(WORKING DATA Opens)

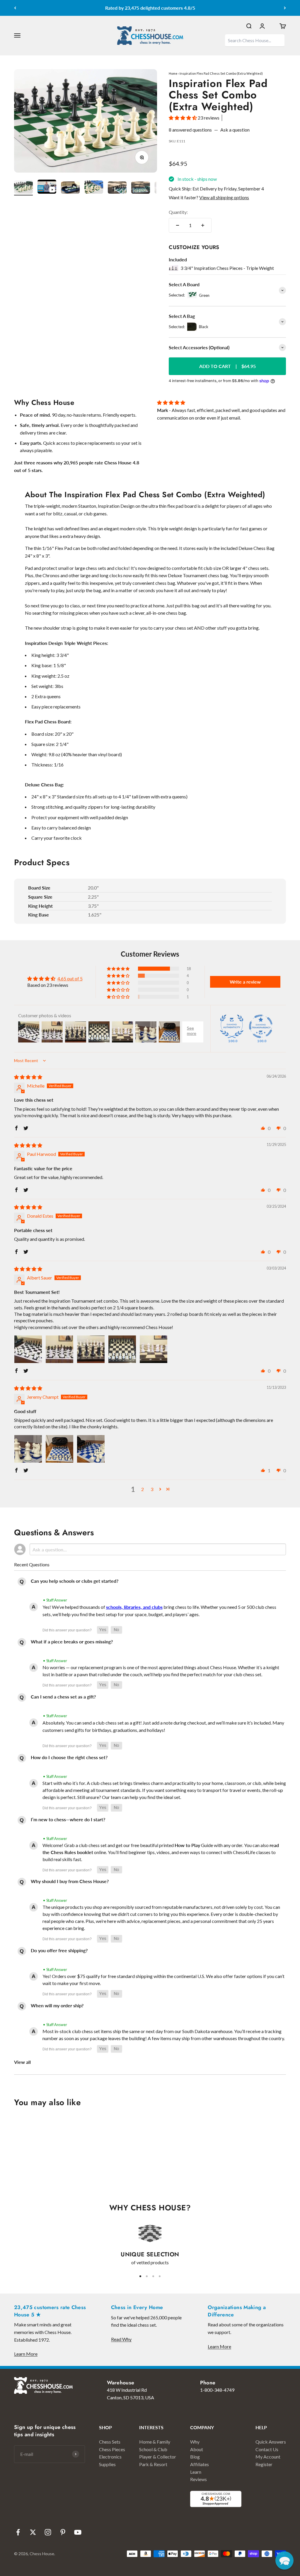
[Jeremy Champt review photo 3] (91, 1449)
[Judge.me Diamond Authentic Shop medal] (231, 1026)
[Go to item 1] (23, 188)
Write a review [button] (245, 981)
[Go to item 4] (93, 187)
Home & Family (154, 2441)
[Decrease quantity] (177, 225)
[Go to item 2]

(WORKING DATA Closes)

EXERCISE DESCRIPTION: Your answer must be the line containing "[Go to item 1] (23, 188)" through the last line above, copied exactly, with nothing added.

EXERCISE OUTPUT:
[Go to item 1] (23, 188)
Write a review [button] (245, 981)
[Go to item 4] (93, 187)
Home & Family (154, 2441)
[Decrease quantity] (177, 225)
[Go to item 2]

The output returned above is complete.